* Quoted passage *
★ ★ ★ ★

• Interview With Negotiation Guru Ed Brodow

    Yana Prokopets 15 April 2015
    Ed Brodow is a negotiation expert and best-selling author. His clients have included the professional negotiators at Microsoft, Goldman Sachs, Learjet, Zurich Insurance, the IRS, and the Pentagon. Ed’s books include Negotiation Boot Camp and Beating the Success Trap. He has appeared as negotiation guru on PBS, ABC, Fox News, and Inside Edition.

    What is the number one problem for communications inside companies in your experience?

    EB: Absence of constructive criticism. People who manage by fear are often abusive in their application of criticism. In adversarial management, criticism is a tool for bullying. The cooperative manager uses constructive criticism: criticism that encourages you to correct the mistake without insulting or offending. Sometimes criticism is called for, but if it is delivered in an objective, affirming, and kind way, it will make the employee want to do better in the future, not feel shame about his mistakes.

★ ★ ★ ★

* Available data *
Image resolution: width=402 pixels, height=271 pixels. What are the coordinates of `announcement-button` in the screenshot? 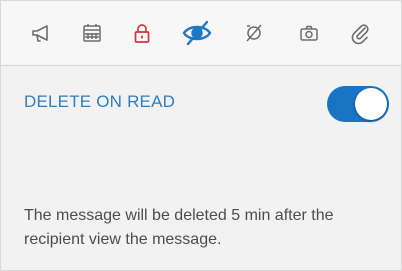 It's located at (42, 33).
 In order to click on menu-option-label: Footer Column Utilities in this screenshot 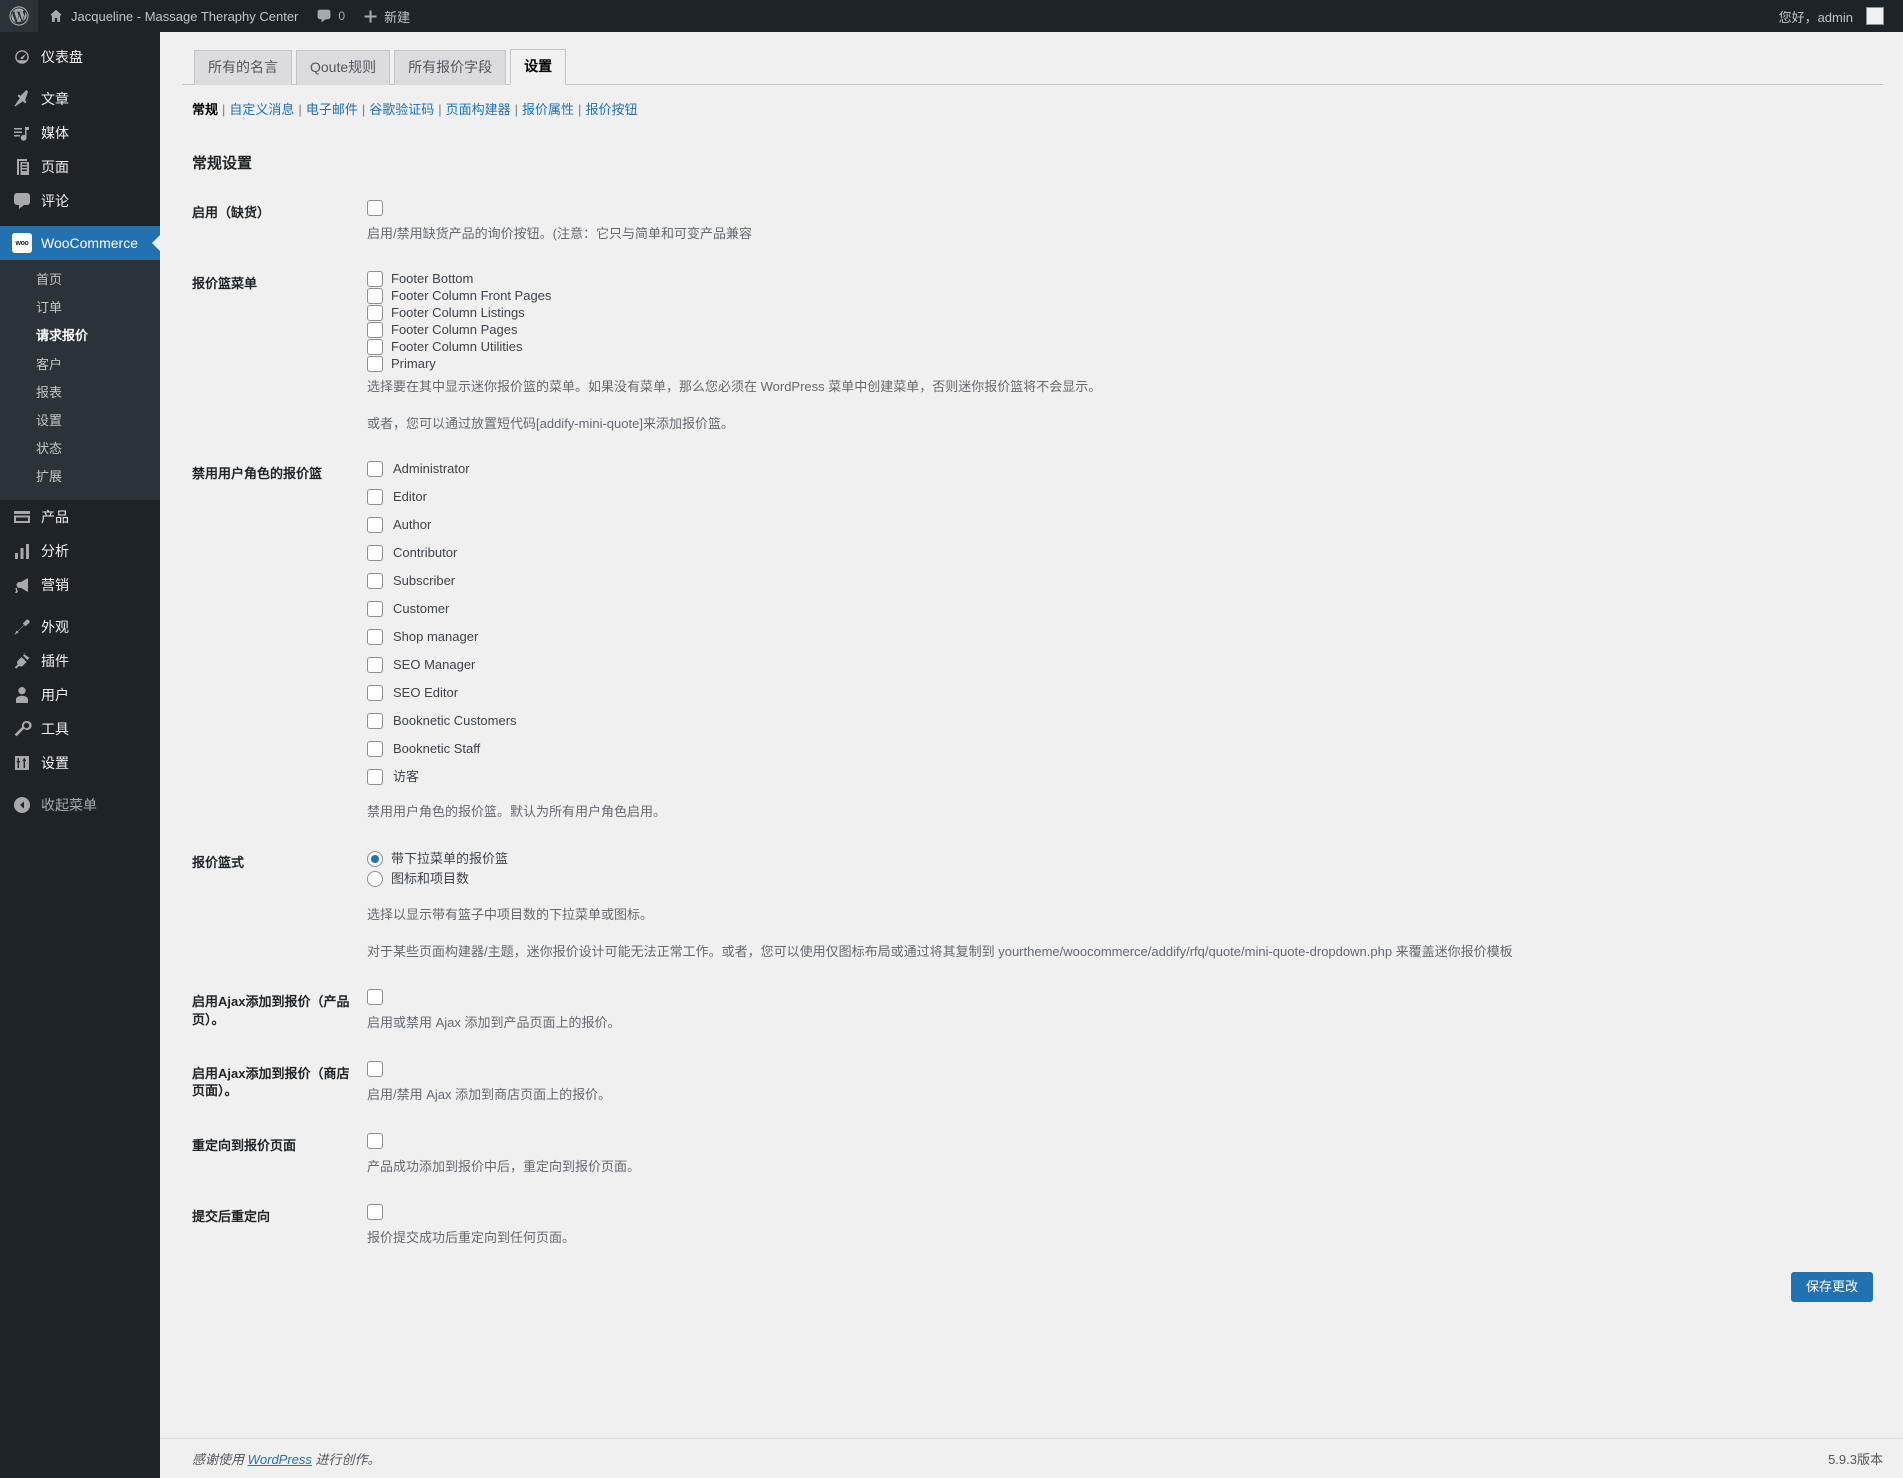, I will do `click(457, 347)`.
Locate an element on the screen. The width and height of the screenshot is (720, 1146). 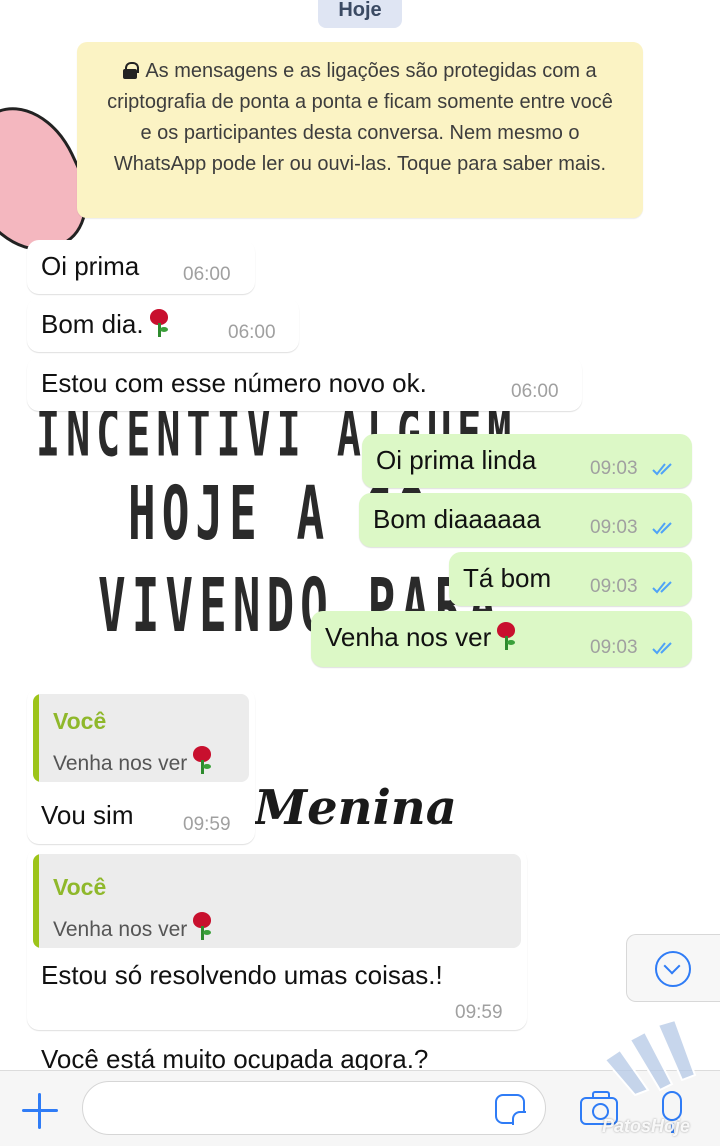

★ ★ ★ ★

* Exercise requirements *
[a] Name every client of Ed Brodow's that the interview introduction lists.
[b] In the Ed Brodow interview, what does he call the number one problem for communications inside companies?
[c] Resume the Ed Brodow negotiation interview after its last sentence.
Nothing in the listing is needed here.

* Activity answers *
[a] Microsoft, Goldman Sachs, Learjet, Zurich Insurance, the IRS, the Pentagon

[b] Absence of constructive criticism.

[c]
    What is the number one problem for communications between companies and their clients?

    EB: Treating each other as adversaries. A lack of trust can result in closing down communications. When vendors and customers view each other as valued partners, the opportunity exists for synergism, producing a result not obtainable by either party independently.

    How is the advent of digital workplace changing communications? What important trends do you see coming in, say, the next 5-10 years?

    EB: The digital workplace reduces the amount of face-to-face communication, which is unfortunate when you consider that perhaps 90 percent of communication is non-verbal. The coming trend will be for visual tools that allow us to see each other even though we are communicating remotely.

    What are your favorite communication tools right now? Are there any that you feel are really underused or under appreciated?

    EB: My favorite communication tool is listening. Ironically, most people I meet are poor listeners. The value of listening is so great that to be less than adept is a tragedy. When you take the time to listen, you can learn volumes about the other person’s intentions and viewpoint.

    Which communications skills do you believe aren’t affected by any upcoming changes in technology and therefore should be learned by any communication professional?

    EB: The ability to ask good questions.

    Which resources (blogs, books, videos, podcasts) do you recommend to our readers who want to learn to communicate effectively?

    EB: Read Negotiation Boot Camp by Ed Brodow, available in paperback and e-book at Amazon.com.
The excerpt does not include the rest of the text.